TÂCHES À RÉALISER:
1: Traduisez en anglais la phrase suivante de l'entretien sur la peinture sous-verre : « Je n’ai jamais cessé de considérer chacune de mes œuvres comme une étape de mes recherches sur le verre, en faisant passer des émotions, une partie de mon histoire, et de mes rêves également. »
2: Reprenez l'entretien sur la peinture sous-verre à partir de la dernière phrase qu'il donne et poursuivez-le.

PASSAGE EXTRAIT:
Comment en êtes-vous venue à la peinture sous-verre ?
Lorsque j’ai rédigé mon mémoire de Maîtrise, j’avais pris comme thème ‘’La société traditionnelle dans l’œuvre romanesque d’Ousmane Socé Diop’’, son roman ‘’Karim’’. J’avais parlé de cette société-là. Cette société saint-louisienne avec des pérégrinations dans Rufisque, Gorée, Dakar (les 4 quatre communes). Et en prenant mon sujet de mémoire, par des recoupements, je me suis dit qu’il faut qu'il y ait un lien entre ce que je fais et ce que je vais faire pour que ça ne soit pas perdu. En plus, mes sources d’inspiration étaient les mêmes. C’était la société saint-louisienne, musulmane, à la fois traditionnelle et très avant-gardiste. Et c’est une société métisse avec des emprunts dans différentes cultures et avec une symbiose qui a donné ce qu’on sait, à tel point qu’Ousmane Socé Diop appelait Saint-Louis du Sénégal par cette phrase : ‘’Au centre du bon goût et de l’élégance.’’ J’ai donc pris la parure.
Et lorsque je l’ai prise, un de mes professeurs m’a dit : ‘’Tu ne peux pas traiter ce sujet sans faire de la peinture sous-verre… Avant d’aller voir ceux qui font de la peinture sous-verre, j’ai fait moi-même des essais. Des accidents dans ces essais-là (un verre brisé, un verre gratté qui révèle des choses imprévues) m’ont donné une direction. Et quand je suis allé voir les gens qui faisaient de la peinture sous-verre, longtemps après, ça m’a confortée dans l’idée que je n’allais pas faire la peinture académique - si l’on peut dire - mais que j’allais juste prendre le verre avec tout ce qu’il offrait, tout ce qu’il permettait de faire et que mes recherches se feraient sur le verre. Je n’ai jamais cessé de considérer chacune de mes œuvres comme une étape de mes recherches sur le verre, en faisant passer des émotions, une partie de mon histoire, et de mes rêves également.
L’utilisation du fer est également votre marque de fabrique. Qu’est-ce qui explique votre amour pour ce métal ?

DONNÉES FOURNIES:
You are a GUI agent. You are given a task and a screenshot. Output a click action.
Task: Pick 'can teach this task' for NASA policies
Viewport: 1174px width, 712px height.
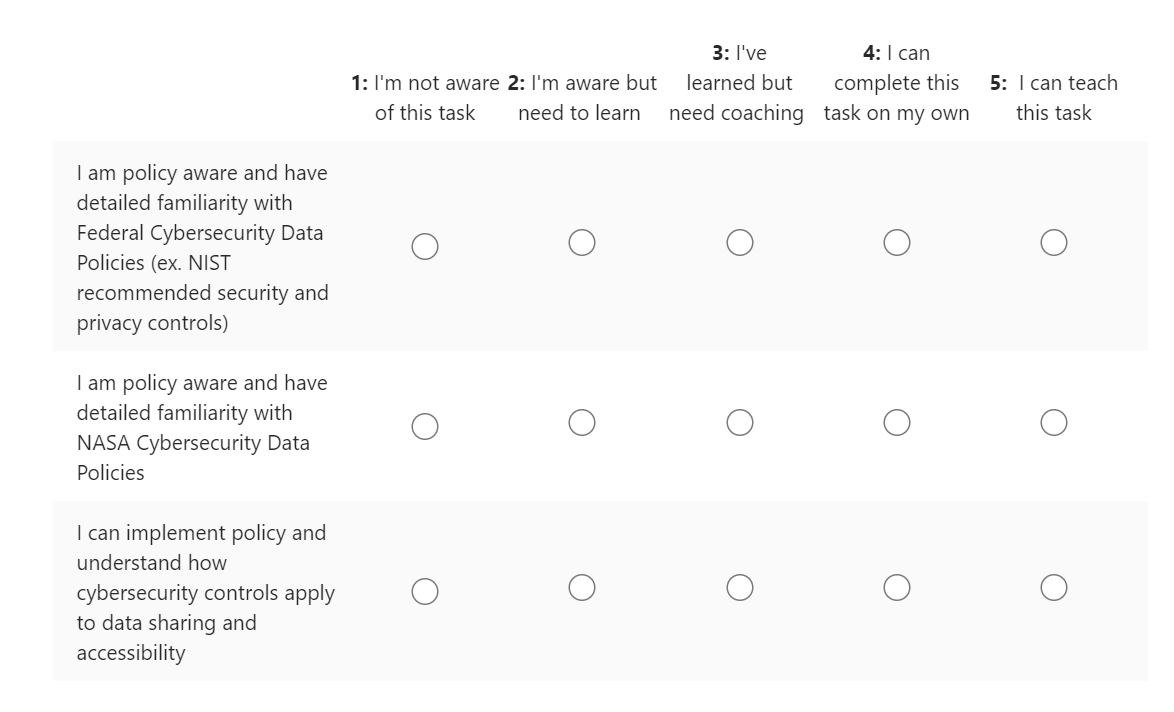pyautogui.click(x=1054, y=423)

==

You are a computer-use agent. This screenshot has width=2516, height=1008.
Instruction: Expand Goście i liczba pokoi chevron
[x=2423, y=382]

RÉPONSES ATTENDUES:
1: I have never stopped regarding each of my works as a stage in my research on glass, conveying emotions, a part of my story, and my dreams as well.

2:
Je pense que pour le fer, il doit y avoir une influence de vitro dans les églises. La peinture sous-verre est apparentée aux icônes que l’on trouve dans les vitraux des églises : des figures saintes qui sont faites en verre soufflé et tout, mais enchâssé dans du plomb. Peut-être que c’est cette dualité, ce paradoxe entre le verre qui est vraiment fragile et le plomb, le métal. Peut-être c’est cela ; la loi des contraires qui s’attirent. Le dur et le fragile, le yin et le yang, l’ombre et la lumière cohabitent. Je me suis laissé aller à mes inspirations sans me donner de limites.
Quelle est l’histoire de la peinture sous-verre au Sénégal ?
Il y avait des Libano-Syriens qui, au début du XXe siècle, faisaient venir des chromolithographies représentant des figures saintes. On en trouvait dans les vieux calendriers. C’était également des saints des confréries khadriya et tidjaniya, comme Cheikh Ahmed Tidiane Chérif.
Que s’est-il passé par la suite ?
Le gouverneur général de l’AOF, William Ponty, a commis une circulaire interdisant la circulation de ces images saintes, parce qu’elles avaient une très grande influence sur l’esprit, disait-il, des Africains, des colonisés qui devaient juste être influencés par la France.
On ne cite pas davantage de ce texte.